Abstract

We report here the long-term effects of deep hypobaric hypoxia or dexamethasone administration (0.8 mg/kg) endured at the early prenatal period of gestation (days 14–16 or 17–19) on contextual and cued fear conditioning in postnatal ontogenesis of male rats. Fear responses conditioned to a context or a cue (tone) were comparatively evaluated in the male offspring of rats exposed to hypoxia or injected with dexamethasone at different gestational ages. Hypoxic exposures at any period of early prenatal ontogenesis were found to entail no statistically significant differences in the offspring relative to control.
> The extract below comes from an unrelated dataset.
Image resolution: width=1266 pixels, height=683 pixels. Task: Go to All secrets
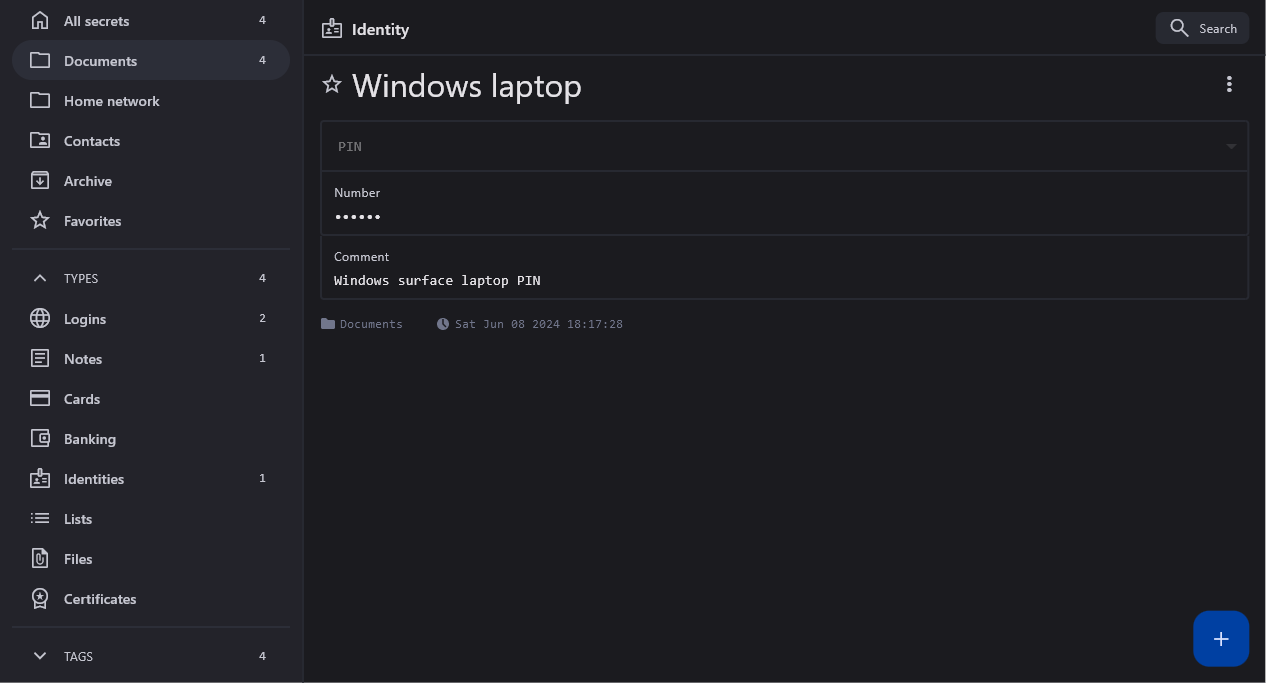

During contextual fear conditioning or extinction, the freezing time increased relative to control in animals born to females that were injected with dexamethasone on gestational days 17–19. In an analogous test on fear conditioning to a tone, the freezing time decreased relative to control in rats born to females injected with dexamethasone on gestational days 14–16 and increased in those whose mothers were injected with dexamethasone on days 17–19. We suggest that effects induced by dexamethasone administration at both gestation periods were mainly due to the involvement of the amygdala nuclei. The effect of dexamethasone on contextual fear conditioning, which seems to be due to functional changes in the hippocampus, was only detected upon its injection on gestational days 17–19.